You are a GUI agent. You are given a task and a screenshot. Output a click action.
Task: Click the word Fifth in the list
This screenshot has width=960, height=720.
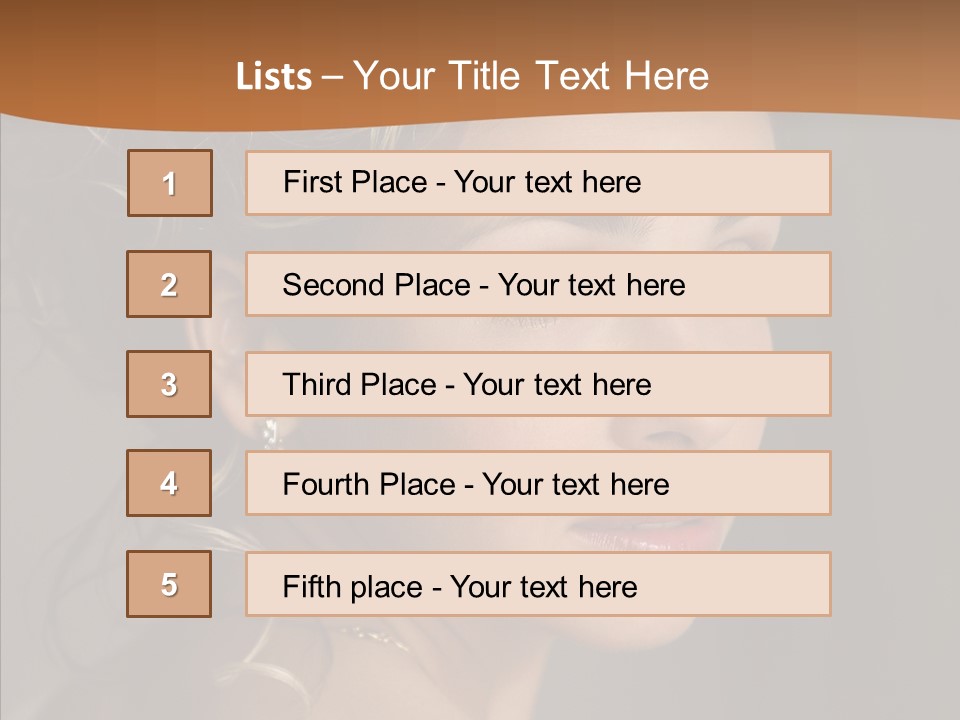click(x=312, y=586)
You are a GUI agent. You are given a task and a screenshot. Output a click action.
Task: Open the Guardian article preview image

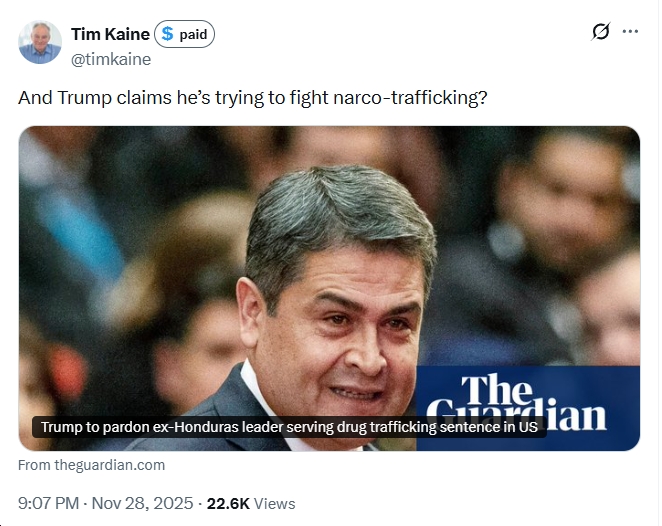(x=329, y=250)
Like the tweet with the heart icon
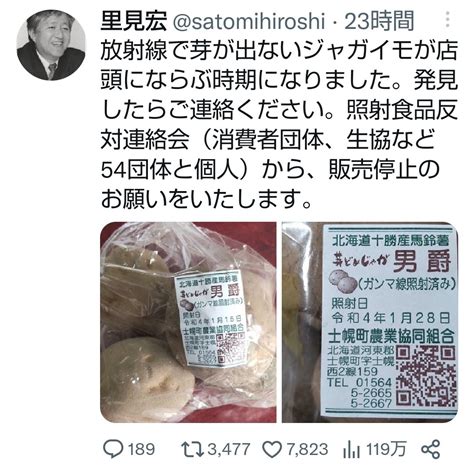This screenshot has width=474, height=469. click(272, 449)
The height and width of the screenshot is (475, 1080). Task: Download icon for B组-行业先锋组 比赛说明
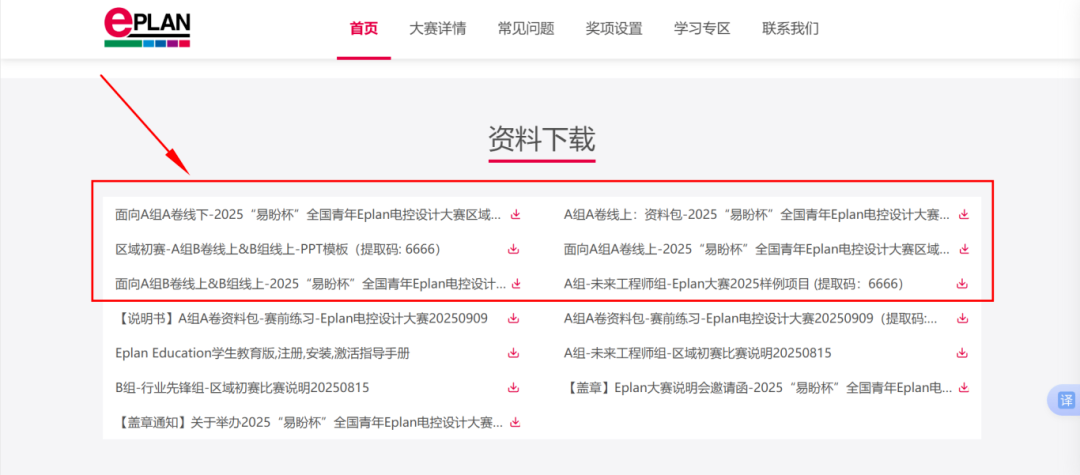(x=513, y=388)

• • • • • • •

With the pictures removed, output the listing above exactly.

You are a GUI agent. You are given a task and a screenshot. Output a click action.
Task: Click the word Fifth in the list
This screenshot has width=960, height=720.
click(x=312, y=586)
You are a GUI agent. You are given a task and a screenshot. Output a click action.
Task: Open the Guardian article preview image

(x=329, y=250)
Like the tweet with the heart icon
This screenshot has width=474, height=469. click(272, 449)
The height and width of the screenshot is (475, 1080). Task: Download icon for B组-行业先锋组 比赛说明
(x=513, y=388)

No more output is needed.